■ **Tasks and exercises**
#1 Copy the passage of the Rory Stewart article between "Rory Stewart is" and "May Move Him?", inclusive, word for word.
#2 Write the next part of the article on Rory Stewart's move to prisons minister, picking up after its final sentence.

■ **Source extract**
"""

Rory Stewart has only been the prisons minister for a couple of weeks, but he’s already set himself an ambitious goal. Following the release of a report on appalling conditions at HMP Liverpool, Stewart said he won’t have been doing his job unless conditions have improved in jails across England and Wales within a year. He replaced Sam Gyimah in Theresa May’s reshuffle – a move which was widely seen as an unexpected demotion from minister of state for the Foreign Office. Stewart has indicated that he plans to be more involved in the way jails are run than previous ministers, and if he keeps his word, he could help to bring about long-term improvements in the prison system.

Who Is Rory Stewart?

Image by: The Foreign and Commonwealth Office

Image by: The Foreign and Commonwealth Office

Rory Stewart is a Conservative MP for Penrith and the Border. He is also a traveller, senior diplomat, academic, founder of a charity, author and documentary maker. He has won numerous awards and was appointed OBE in 2004. As a governor in Iraq, Stewart’s responsibilities included holding elections, implementing development projects and resolving tribal disputes. He founded the human development NGO, the Turquoise Mountain Foundation, taught Human Rights and Intervention at Harvard University and published an award-winning book on his 6,000-mile hike through countries including Iraq and Pakistan.

Why Did Theresa May Move Him?

Before May’s reshuffle, Stewart was minister of state, working across the Foreign Office and Department for International Development. Given his experience as a former governor in Iraq and diplomat in Montenegro, he was considered well-matched to the role, and his appointment as prisons minister left some commentators scratching their heads.

“Rory Stewart one of parliament’s few foreign policy specialists currently writing new government Africa strategy from perch at Dfid, is incarcerated as prisons minister,” said the Guardian’s Patrick Wintour. “Act of spite or idiocy. No third option.”

The Sun’s Tom Newton Dunn said moving Stewart “topped the lot” of all the odd decisions made in the reshuffle.

"""

■ **Record extracts**
"""

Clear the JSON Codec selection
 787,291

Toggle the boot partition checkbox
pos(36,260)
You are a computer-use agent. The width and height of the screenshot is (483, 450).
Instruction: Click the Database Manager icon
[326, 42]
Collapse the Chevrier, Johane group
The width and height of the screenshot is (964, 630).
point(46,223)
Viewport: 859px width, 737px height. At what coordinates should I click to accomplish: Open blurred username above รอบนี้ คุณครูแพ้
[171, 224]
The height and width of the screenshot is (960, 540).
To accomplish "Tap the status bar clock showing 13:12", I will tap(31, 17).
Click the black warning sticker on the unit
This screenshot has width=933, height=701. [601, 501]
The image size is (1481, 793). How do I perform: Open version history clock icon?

"""

■ **Answers for this exercise**
#1
Rory Stewart is a Conservative MP for Penrith and the Border. He is also a traveller, senior diplomat, academic, founder of a charity, author and documentary maker. He has won numerous awards and was appointed OBE in 2004. As a governor in Iraq, Stewart’s responsibilities included holding elections, implementing development projects and resolving tribal disputes. He founded the human development NGO, the Turquoise Mountain Foundation, taught Human Rights and Intervention at Harvard University and published an award-winning book on his 6,000-mile hike through countries including Iraq and Pakistan.

Why Did Theresa May Move Him?

#2
Promise of Clean, Safe Prisons

Following a damning report on rat-infested HMP Liverpool, Stewart promised to “get back to basics” and ensure clean, safe jails across England and Wales. Inspectors said the conditions at Liverpool Prison were the worst they had ever seen, with cockroaches, piles of rubbish, drugs and violence. Stewart visited the jail, where almost every cell window was broken on one wing.

He said he disagreed with previous prison ministers, who had felt that it was not their job to get involved in the running of prisons.

“My instinct is we need to get back to basics,” he said. “We need to absolutely insist that we are going to run clean, decent prisons. There have been too many very abstract conversations in the past two years about grand bits of prison policy.

“We are turning up and saying, ‘Why is this a filthy prison?’ and asking, ‘Why has it not been cleaned?’, and people want to talk about grand issues of sentencing policy or reoffending policy. Making prisoners feel they are in a safe environment without broken windows is really important.”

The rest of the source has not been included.